─── Data in this exercise ───
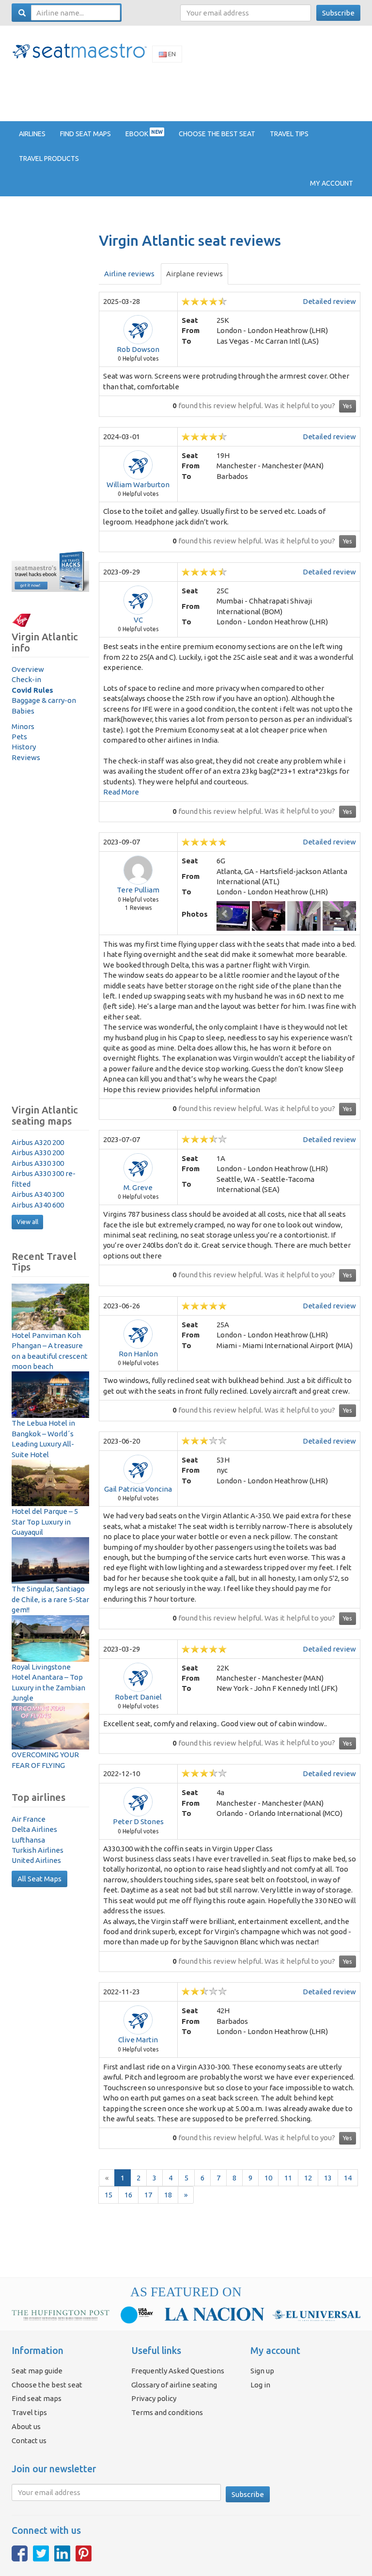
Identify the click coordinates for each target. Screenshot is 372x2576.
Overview (28, 669)
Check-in (26, 679)
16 (128, 2195)
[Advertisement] (188, 91)
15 (108, 2195)
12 (308, 2178)
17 (148, 2195)
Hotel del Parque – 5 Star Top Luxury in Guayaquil (45, 1521)
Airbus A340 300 (38, 1194)
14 (348, 2178)
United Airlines (36, 1860)
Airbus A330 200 (38, 1152)
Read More (121, 792)
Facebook (20, 2553)
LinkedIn (62, 2553)
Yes (347, 405)
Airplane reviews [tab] (194, 274)
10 (268, 2178)
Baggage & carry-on (44, 700)
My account (331, 183)
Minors (23, 726)
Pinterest (84, 2553)
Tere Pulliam (138, 890)
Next (347, 914)
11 (288, 2178)
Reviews (26, 757)
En (171, 53)
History (24, 747)
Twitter (41, 2553)
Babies (23, 711)
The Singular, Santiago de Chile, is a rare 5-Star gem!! (50, 1599)
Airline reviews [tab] (129, 274)
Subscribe (338, 13)
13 (328, 2178)
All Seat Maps (39, 1879)
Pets (19, 736)
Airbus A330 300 (38, 1163)
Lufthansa (28, 1840)
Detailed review (329, 301)
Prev (225, 914)
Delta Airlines (34, 1829)
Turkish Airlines (37, 1850)
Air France (29, 1819)
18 (168, 2195)
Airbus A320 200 (38, 1142)
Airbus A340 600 (38, 1205)
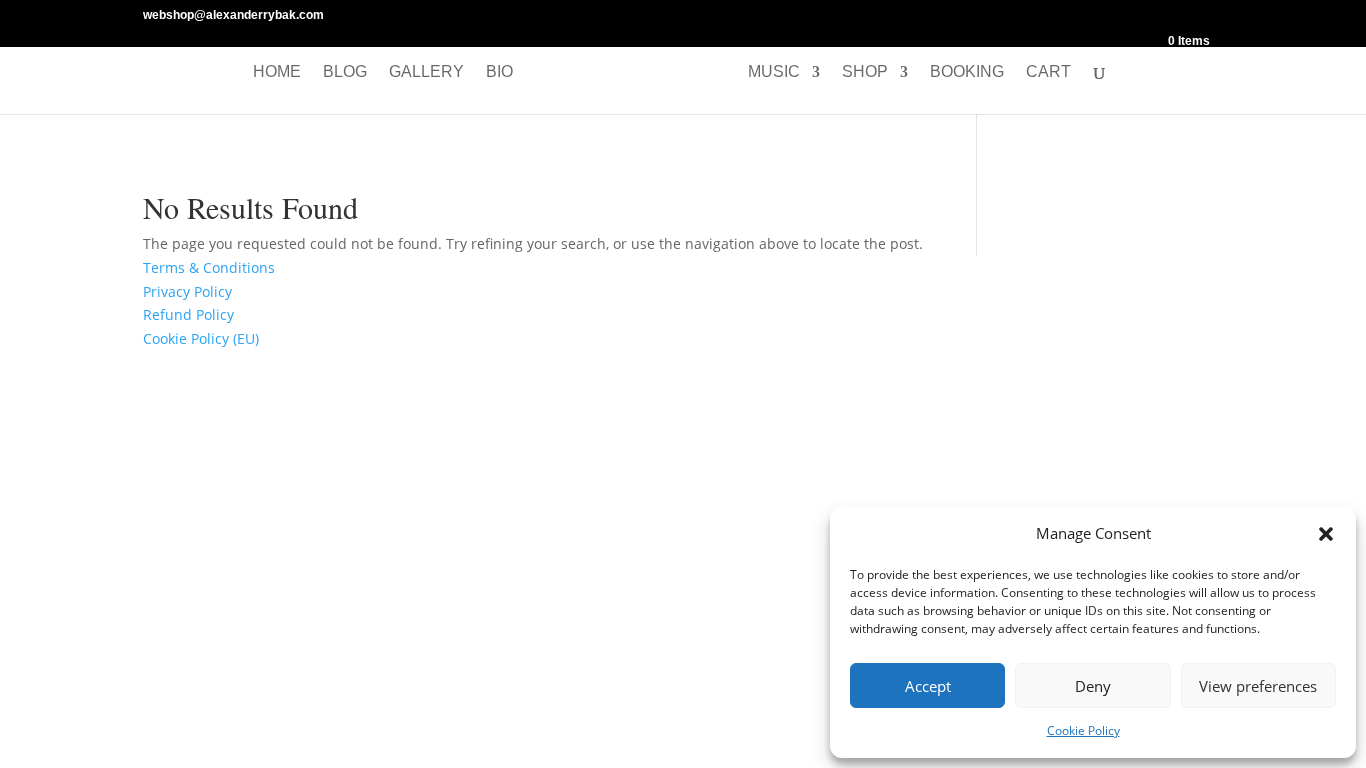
───
• [Problem requirements]:
Look through the entries above and copy each line that has "Star" in it.

• [Task response]:
Hotel del Parque – 5 Star Top Luxury in Guayaquil (45, 1521)
The Singular, Santiago de Chile, is a rare 5-Star gem!! (50, 1599)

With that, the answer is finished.